1. Put some serious thought about the business problems
If you should take away one thing from this post, it should be this one. Businesses do not spend money to create a database just to get normalisation, index, query performance and optimisation right. They invest a lump sum because there exists a crucial problem, and the problem has to be solved. This means at the end of the day, none of those fancy database design techniques matters if the problem has not been solved.
So before designing anything for the database, I think it’s crucial to ask yourself 4 questions.
- What problem is the business hoping to solve with the database (or the application supported by the database)?
- Have I fully understood what tasks need to be carried out by ALL business users who will interact with the system?
- Can I confidently list down what data is required to enable business users to carry those tasks?
- How are exceptions and irregularities dealt with in real-life?
And yes, I know it’s challenging to become experts in real-life operations, especially when we all have tight deadlines to meet. But it’s not good enough to stop at a partial understanding and rush to deliver something either. For me, as a professional, this fundamental reminder means to commit the time needed to ask enough questions, gather information, and put some serious thoughts into the problem, the approach, the tasks, the desired solution and the responsibility that comes with my judgment. We all want to be proud of creating a robust and thoughtful solution instead of building a cumbersome monster, am I correct?
2. Use meaningful names for objects
Before creating the first draft of your database model, getting some basic ground rules for naming objects ready will save you heaps of time to communicate with other team members, business users and stakeholders.
But don’t waste one entire week to agree on naming convention either. Someone just has to propose a set of rules, send it out to everyone and finalise it within a meeting. Keep it short and sweet (less than half an A4 page is ideal) because no one likes the feeling of referring to long documentation. Exceptions will arise as new fields and tables are identified, but those specific scenarios could be discussed during the daily team catch-up.
If you need some inspiration, here are some basic rules that I have been using. You might follow a totally different set of rules, and that’s perfectly fine. The most important thing to keep in mind is that names are meant to communicate certain meanings, so make them meaningful and consistent for the business users.
- Use meaningful names that help to communicate the context for business users
- Singular noun, all lowercase words separated by underscores (to help speed typing and avoid mistakes if you are dealing with case-sensitive MySQL)
- Avoid special characters (include spacing) and database reserved words
- Use full words – no abbreviations unless they are necessary and routinely used by business users
- Avoid column and table having the same name (to avoid confusion while writing query)
- Singular column primary key: id
- Single column foreign key: <referenced_table>_id
3. Before normalization, understand what your database is being built for
Normalisation is regarded as one of the best design practices to adhere to. But is it true all the time? Well, think again.
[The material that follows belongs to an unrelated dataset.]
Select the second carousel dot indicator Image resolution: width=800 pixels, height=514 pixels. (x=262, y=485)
People don’t build databases for the sake of having them exist in isolation. Databases are built to capture and process data for a specific application. To normalise or not depends on whether the application is transactional and analytical.
Databases built to support transactional application needs to ensure the data is free from logical inconsistencies during insertion, update and deletion. For example, a casual staff has a fixed hourly rate. Normalise (i.e. splitting the monthly salary records and the pay rate into 2 separate tables) eliminates the need for accountants to enter casual staff’s hourly rate every month. Fewer things to enter means fewer human errors, which eventually translates to more consistent and accurate data.
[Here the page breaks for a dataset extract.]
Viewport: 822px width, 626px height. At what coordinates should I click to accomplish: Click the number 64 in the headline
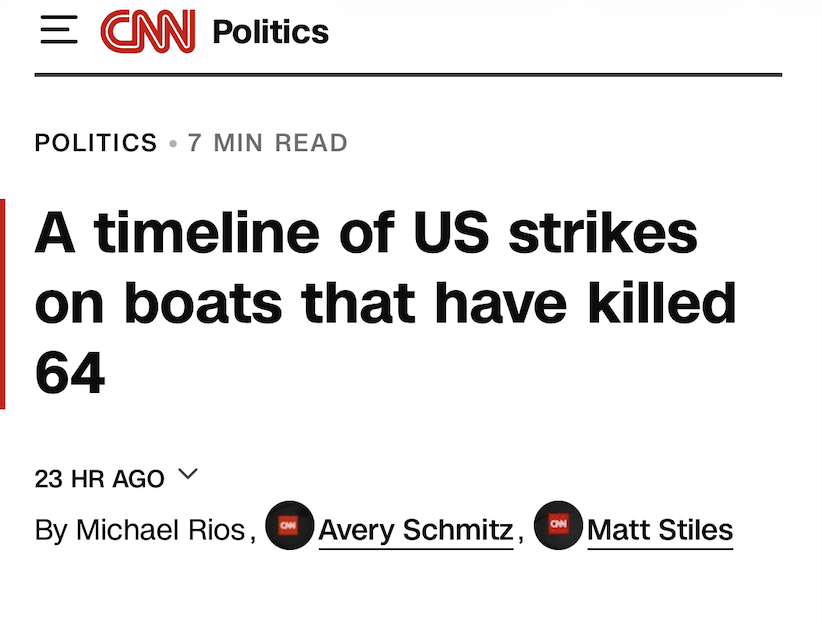pyautogui.click(x=70, y=373)
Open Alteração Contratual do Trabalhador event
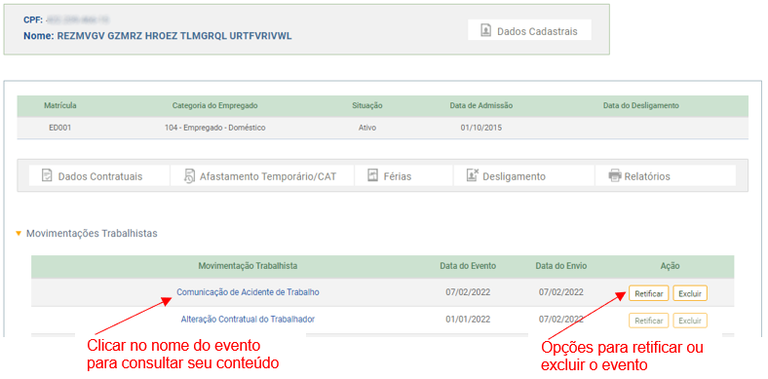 click(x=248, y=319)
Databases built to support analytical application needs to create aggregations and calculations across multiple tables as quickly as possible. But each join between 2 tables takes time. And it’s not a fun task when we have to process millions of transactional records at the same time. Therefore, we have to minimise the number of joins required to query our data, which means normalization doesn’t sound like a good idea anymore in this case.
So now we know normalization is perfect for transactional applications, yet it could be a nightmare to designed databases for analytical applications. But how do you tell which from which? Here is a quick comparison to guide you along.
|What does the application deliver?||Improved productivity for end-users through automation||Improved business insights, planning and decision-making for managers and executives|
|Where can you find it?||Enterprise Resource Planning system (ERP)Point of Sale (POS) systemAirline ticket booking systemLibrary Management System||BI & Analytics systemData warehouse|
|How does the database intend to support the application?||To capture, update or delete individual business tasks||To analyse, report or forecast business performance by creating aggregations and calculations from multidimensional data|
|What are the defining characteristics of the database?||Handle a large number of transactionsMainly use INSERT, UPDATE, DELETE commands to capture transactionEmphasise data integrity, consistency, backup and recovery||Handle large volumes of data Mainly use complex SELECT queries to create aggregations and calculationsEmphasise response time to fetch and analyse data as fast as possible|
|To normalise or not?||Normalise||Denormalise|
4. Embrace natural primary key
Database Teacher: Each relational table needs a primary key to avoid duplicated records.
Someone said on a website: The best way is to use an auto-incremental integer field for the primary key.
Naïve me: Okay, I should create an auto-incremental integer field named “id” to be the primary key for every relational table.
Confession time! This is a misunderstanding I used to have until Bill Karwin corrected me through his wonderful book named SQL Antipatterns. Check out that book. It’s one of the most amazing SQL books out there. Meanwhile, here is my summarised explanation about this specific point so that you don’t make the same mistake ever again.
A primary key exists to represent a very important constraint: Each row in a relational database has to be unique. Any entries with the same primary key are duplicated and will be prevented from entering the database. No duplication means no double-counting when reporting business metrics such as the total number of real customers, monthly sales, employee training costs and so on.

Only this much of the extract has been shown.